4. Conclusion: The analysis concluded with actionable insights that could help the
business optimize its operations. For example, the data may have shown that certain
product categories were underperforming in specific regions, leading to targeted
marketing strategies for those areas.
Key Learning:
The project highlighted the importance of data cleaning, descriptive statistics, and
visualization techniques in extracting insights from raw data. Excel’s functionalities were
leveraged to answer specific business questions, demonstrating its utility in small to mid-sized
business analytics tasks.
Project 3: Power BI Dashboard
Objective:
The final project involved creating an interactive Power BI dashboard based on a dataset. The
aim was to use ower I’s capabilities to visualize the data and provide an insightful overview
of business performance.
Dashboard Elements:
1. Sum of Sales by Country: This visualization displayed the total sales figures segmented
by country, with the United States being the highest contributor followed by Canada
and France. The graphical format (tree map) helped in quickly identifying geographical
trends.
2. Sales by Product Category: A bar graph depicted the distribution of sales across
different product categories such as Bikes, Components, and Clothing. Bikes were the
dominant category, contributing the most to the total sales.
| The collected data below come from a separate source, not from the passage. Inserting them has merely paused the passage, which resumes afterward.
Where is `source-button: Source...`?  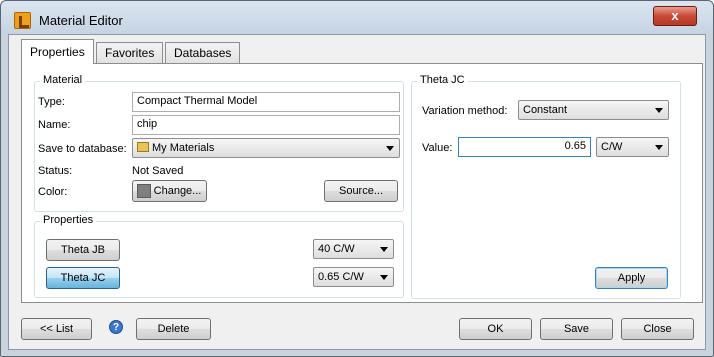
source-button: Source... is located at coordinates (361, 191).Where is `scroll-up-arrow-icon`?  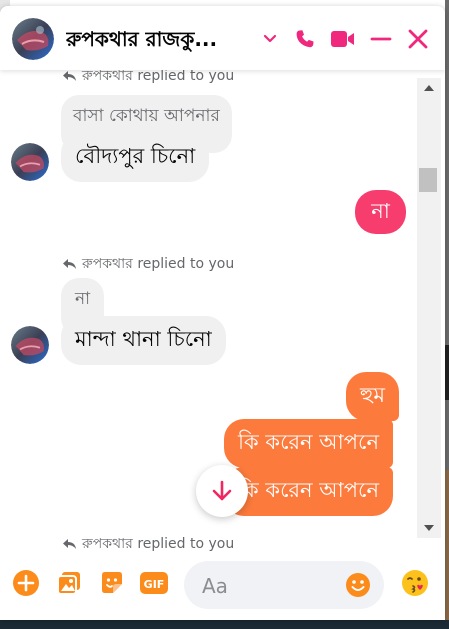 scroll-up-arrow-icon is located at coordinates (429, 88).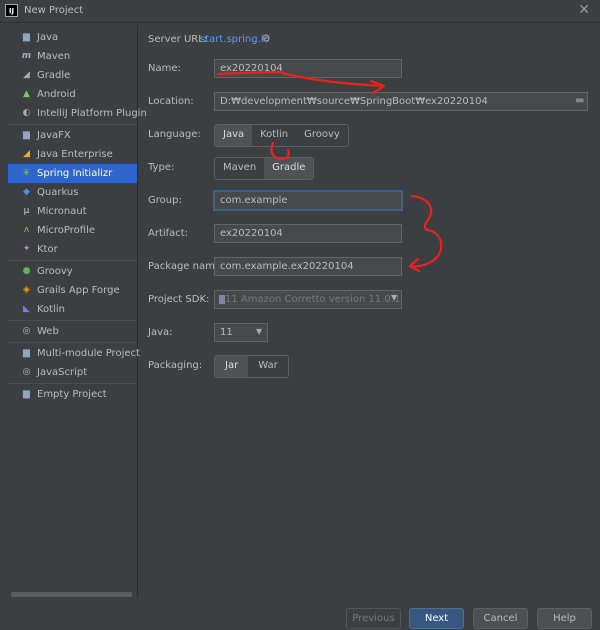 This screenshot has width=600, height=630. I want to click on sidebar-item-java-enterprise: ◢ Java Enterprise, so click(72, 154).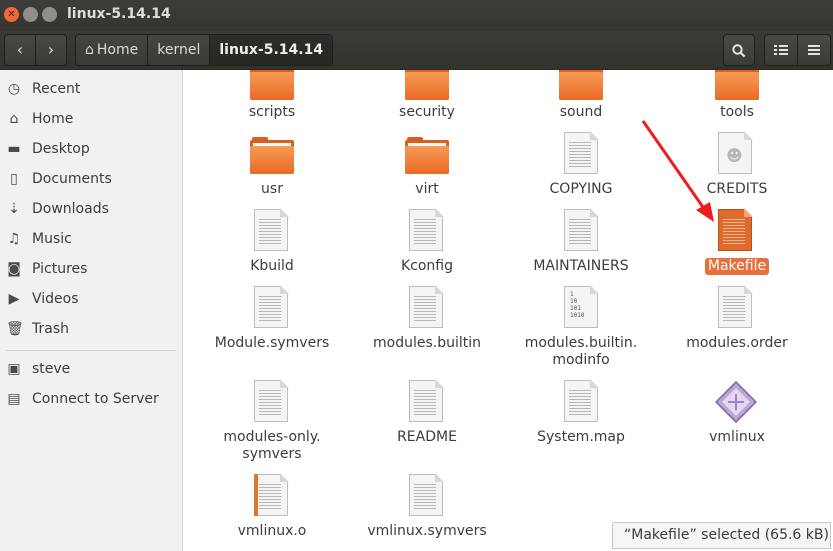 The height and width of the screenshot is (551, 833). Describe the element at coordinates (15, 329) in the screenshot. I see `trash-icon: 🗑` at that location.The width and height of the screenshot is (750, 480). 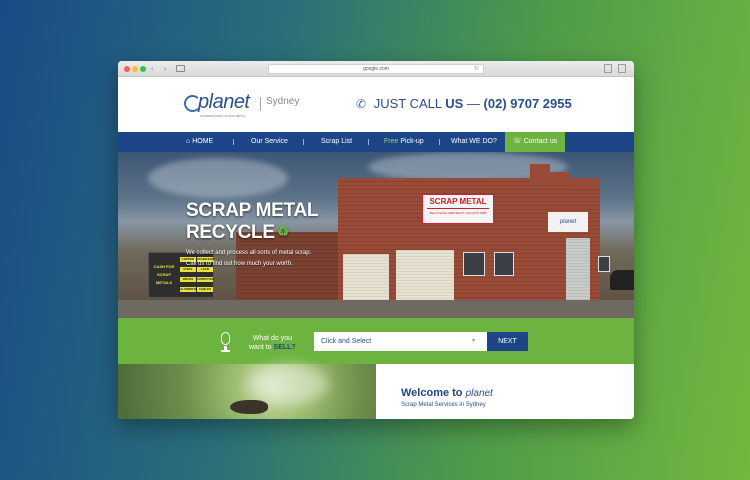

3. Average of Standard Cost: A semi-doughnut chart was used to represent the average
standard cost of products. This helped in understanding the cost distribution across
different product categories and provided insights into product profitability.
4. Discount vs. Order Quantity: A line chart demonstrated the relationship between
discount amounts and order quantities. The data revealed that higher order quantities
often corresponded to lower discounts, indicating potential bulk-buying strategies or
promotional offers.
Process:
1. Data Cleaning: The dataset was cleaned and pre-processed to ensure it was suitable
for visualization. This involved removing duplicate entries, handling missing data, and
ensuring consistency in data formats.
2. Visualization: ower I’s visualization tools were used to create the dashboard. The
choice of visual elements such as tree maps, bar graphs, and line charts was based on
the nature of the data and the insights required.
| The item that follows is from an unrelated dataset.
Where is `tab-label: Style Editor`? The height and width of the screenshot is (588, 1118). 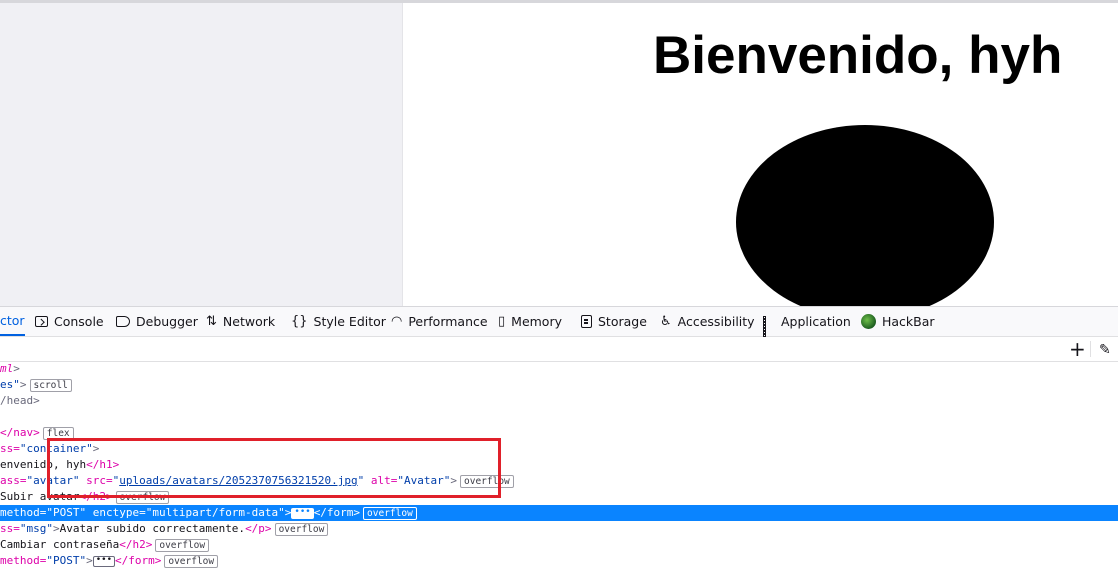
tab-label: Style Editor is located at coordinates (350, 322).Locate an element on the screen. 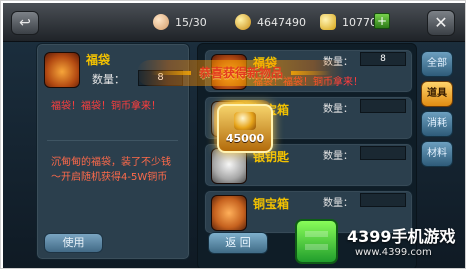  close-icon: ✕ is located at coordinates (441, 22).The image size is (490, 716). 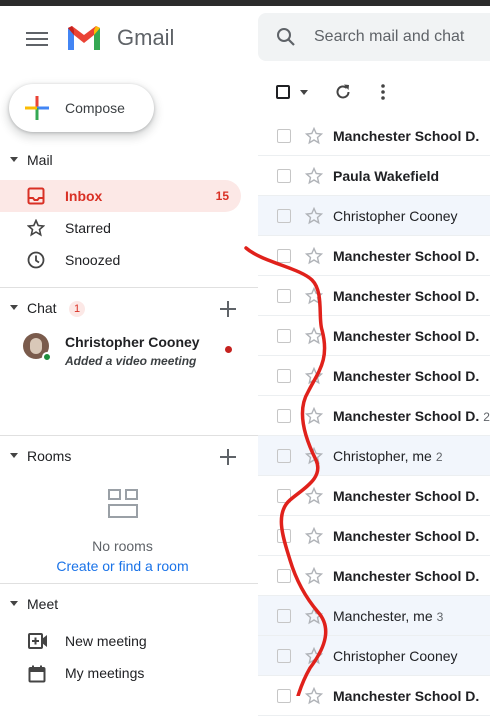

3. Insights: The dashboard provided a comprehensive overview of sales performance,
cost distribution, and discount strategies. This kind of visualization is highly useful for
decision-makers to track KPIs in real-time and make data-driven decisions.
Key Learning:
This project was a deep dive into Power BI, demonstrating its utility in creating interactive
dashboards that provide valuable business insights. It showed how large datasets can be
visualized effectively to uncover patterns and trends, enabling data-driven decision-making.
Conclusion
The Finlatics 'Business Analyst' Live Project provided a well-rounded exposure to different
types of data analytics and their practical application in business contexts. The projects
covered a variety of tools and approaches, from case studies and Excel analysis to Power BI
dashboards. The ability to assess real-world business problems, apply analytics frameworks,
and use cutting-edge tools like Power BI are crucial skills gained from this experience.
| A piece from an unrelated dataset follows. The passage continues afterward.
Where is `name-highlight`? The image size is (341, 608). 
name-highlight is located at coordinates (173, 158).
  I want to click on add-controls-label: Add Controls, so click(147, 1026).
• Identifying the right type of analytics for the problem at hand (descriptive, diagnostic,
predictive, prescriptive).
• Leveraging tools like Excel and Power BI to analyze and visualize data.
• Applying data-driven decision-making to propose actionable business solutions.
These learnings are highly transferable to various industries and will be invaluable in future
business analysis and consulting roles.